New corporate criminal offence of failure to prevent facilitation of tax evasion to include evasion of non-UK tax

Out-Law News | 16 Jul 2015 | 3:11 pm | 4 min. read

A new UK criminal offence for corporations who fail to take reasonable steps to prevent their agents from criminally facilitating tax evasion would apply even if it is non-UK tax that is being evaded. The proposed details of the new offence are set out in a consultation document published by HM Revenue & Customs (HMRC).

The proposed new offence aims to make corporations criminally responsible where they fail to take reasonable steps to prevent their agents from taking action to criminally facilitate another’s offence of tax evasion. It is proposed that it will apply to foreign corporations as well as UK ones.

Jason Collins, a tax expert at Pinsent Masons, the law firm behind Out-law.com, said: “The proposed legislation is extremely broad geographically, with foreign corporations falling within its scope, as well as UK corporations that facilitate the evasion of taxes overseas, even if there is no loss to HM Treasury in this country.”

“The proposed legislation allows HMRC to target a very broad range of organisations. It is not only banks that will be affected by the creation of the new criminal offence, but a long list of accountancy and law firms, trustees and financial advisers, and even support services like company formation providers, who should now be paying very close attention to the risks created by this legislation,” he said.

The legislation will be based on the Bribery Act 2010 which made it a criminal offence for a commercial organisation to fail to prevent bribery by a person associated with it. 

The consultation document sets out five areas where corporations could be liable for the new offence if their agents have the necessary 'mens rea' or intention. In order to be caught by the regime the agent must intend to do the act of facilitation; believe that his act is capable of assisting the perpetrator to commit an offence; and know the essential matters that constitute the perpetrator’s offence.

The conduct that will be within the regime includes acting as a broker or conduit by "arranging access to others in the 'supply' chain and providing introductions" or "providing planning and advice on the jurisdictions, investments and structures which will enable the taxpayer to hide their money".

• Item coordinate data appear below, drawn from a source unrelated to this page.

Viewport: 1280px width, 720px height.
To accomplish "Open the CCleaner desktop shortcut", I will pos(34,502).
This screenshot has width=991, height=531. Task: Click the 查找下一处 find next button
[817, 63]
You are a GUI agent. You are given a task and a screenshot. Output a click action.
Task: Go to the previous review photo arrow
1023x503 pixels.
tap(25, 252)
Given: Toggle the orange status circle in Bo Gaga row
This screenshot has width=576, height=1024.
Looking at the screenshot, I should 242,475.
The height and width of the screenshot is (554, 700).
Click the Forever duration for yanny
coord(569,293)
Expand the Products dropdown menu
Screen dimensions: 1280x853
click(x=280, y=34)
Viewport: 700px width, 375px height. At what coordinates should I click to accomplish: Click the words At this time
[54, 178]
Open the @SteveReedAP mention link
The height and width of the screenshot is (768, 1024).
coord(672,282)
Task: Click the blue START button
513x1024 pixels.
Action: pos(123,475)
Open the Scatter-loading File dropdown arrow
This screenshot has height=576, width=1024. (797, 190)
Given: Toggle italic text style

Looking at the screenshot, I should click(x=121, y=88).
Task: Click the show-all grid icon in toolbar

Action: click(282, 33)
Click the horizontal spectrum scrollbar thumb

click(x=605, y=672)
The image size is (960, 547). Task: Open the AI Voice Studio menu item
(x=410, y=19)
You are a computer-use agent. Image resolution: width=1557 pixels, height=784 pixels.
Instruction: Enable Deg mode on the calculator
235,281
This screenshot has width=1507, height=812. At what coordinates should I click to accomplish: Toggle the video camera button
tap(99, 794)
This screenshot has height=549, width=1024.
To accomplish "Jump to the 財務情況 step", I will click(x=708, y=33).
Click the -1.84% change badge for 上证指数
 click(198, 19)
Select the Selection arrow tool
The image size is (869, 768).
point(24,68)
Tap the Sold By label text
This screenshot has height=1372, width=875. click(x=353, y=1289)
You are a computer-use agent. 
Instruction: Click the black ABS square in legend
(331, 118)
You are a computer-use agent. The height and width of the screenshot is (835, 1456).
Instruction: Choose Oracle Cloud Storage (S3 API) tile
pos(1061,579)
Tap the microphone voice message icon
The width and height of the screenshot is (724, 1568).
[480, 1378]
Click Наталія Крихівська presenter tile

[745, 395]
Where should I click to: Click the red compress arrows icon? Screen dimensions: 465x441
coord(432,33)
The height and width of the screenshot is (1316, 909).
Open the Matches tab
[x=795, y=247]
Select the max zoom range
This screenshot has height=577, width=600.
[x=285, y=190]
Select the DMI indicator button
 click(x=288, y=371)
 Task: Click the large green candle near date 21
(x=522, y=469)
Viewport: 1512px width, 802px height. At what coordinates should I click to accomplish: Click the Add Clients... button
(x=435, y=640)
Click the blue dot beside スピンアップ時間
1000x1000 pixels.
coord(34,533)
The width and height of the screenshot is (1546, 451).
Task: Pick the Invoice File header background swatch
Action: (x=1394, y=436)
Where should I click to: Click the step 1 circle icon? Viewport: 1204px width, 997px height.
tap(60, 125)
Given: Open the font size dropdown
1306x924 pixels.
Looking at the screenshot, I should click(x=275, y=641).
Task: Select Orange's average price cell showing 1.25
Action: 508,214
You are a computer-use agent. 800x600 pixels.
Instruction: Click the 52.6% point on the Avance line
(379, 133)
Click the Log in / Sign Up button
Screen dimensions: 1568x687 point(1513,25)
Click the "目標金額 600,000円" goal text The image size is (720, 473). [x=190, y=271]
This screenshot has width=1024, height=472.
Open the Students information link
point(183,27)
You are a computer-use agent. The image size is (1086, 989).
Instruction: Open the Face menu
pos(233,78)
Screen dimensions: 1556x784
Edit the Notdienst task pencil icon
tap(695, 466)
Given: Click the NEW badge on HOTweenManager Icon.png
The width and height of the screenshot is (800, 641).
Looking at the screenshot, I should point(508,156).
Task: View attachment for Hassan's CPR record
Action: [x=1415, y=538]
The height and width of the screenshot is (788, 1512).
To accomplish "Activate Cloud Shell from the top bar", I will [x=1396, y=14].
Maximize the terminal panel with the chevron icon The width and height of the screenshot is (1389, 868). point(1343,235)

Other conduct includes the "delivery of infrastructure" by setting up companies, trusts and other vehicles which are used to hide beneficial ownership; opening bank accounts; providing legal services and documentation which underpin the structures used in the evasion such as notary services and powers of attorney.

Corporations could also be liable if they are involved in "maintenance of infrastructure". Examples given of this include providing professional trustee or company director services including nominee services; and providing virtual offices, IT structures, legal services and documentation which obscures the true nature of the arrangements such as audit certificates.

Those providing "financial assistance" could also be subject to the new offence. This includes helping those trying to evade tax to move their money out of the UK or to keep it hidden by providing ongoing banking services and platforms; providing client accounts and escrow services and moving money through financial instruments and currency conversions.

The government is introducing the new offence because it says that under the current law "it can be extremely difficult to hold the corporations to account for the criminal actions of their agents". This is because under current law they would have to prove the involvement of the most senior members of the corporation and, in large corporations, decision-making is not necessarily centralised.

The document said: "In the same way that a professional who dishonestly assists a customer to evade tax is guilty of the tax offence in which he or she becomes complicit, the Government believes that the corporation which employs this professional and fails to take reasonable steps to prevent their offending should also face prosecution."

On the fact that new rules would apply to non-UK tax, the government said: "We believe that corporations with a presence in the UK should be obliged to take reasonable steps to prevent their agents being complicit in criminal tax evasion, wherever that tax is evaded. We do not consider that corporations should escape criminal liability just because the tax evaded is levied abroad. If the evasion of tax is a crime in the foreign jurisdiction then corporations should take reasonable steps to prevent their agents becoming complicit in the criminal evasion of those taxes."

Jason Collins said: “The unintended effect of this is that banks might decide instead to close their UK-facing operations, which cannot be good for the UK. It may be better for the government to look at introducing this type of offence in concert with other jurisdictions rather than going it alone."

It is proposed that the new offence will cover commercial organisations, not for profit companies and partnerships. It is proposed that it will apply whether the agents are operating in the UK or overseas.

Corporations who have taken reasonable steps to put in place adequate compliance procedures to prevent the criminal facilitation of tax evasion by their agents will be able to avoid prosecution. The document states that compliance with any applicable published guidance, its contractual terms for its staff, the training it provides, and any steps taken to monitor and ensure compliance would all be relevant to the assessment of whether a corporation has taken reasonable steps to prevent tax evasion.

Collins said: “This new measure looks likely to produce further red tape for a wide range of businesses who will be forced to put new policies and procedures in place for their employees and undertake careful due diligence on  any third parties to whom they refer customers ”

The proposed new offence was first mentioned in February in an interview on the BBC's Andrew Marr show, by the then chief secretary to the Treasury, Danny Alexander. It was subsequently announced in Parliament by Alexander on 19 March.

The consultation document asks for responses on the proposals by 8 October 2015.

At the same time as the consultation on the new corporate offence, consultation documents were also issued on strengthening deterrents for offshore evaders, civil sanctions for enablers of offshore evasion and a new 'strict liability' criminal offence for offshore evaders.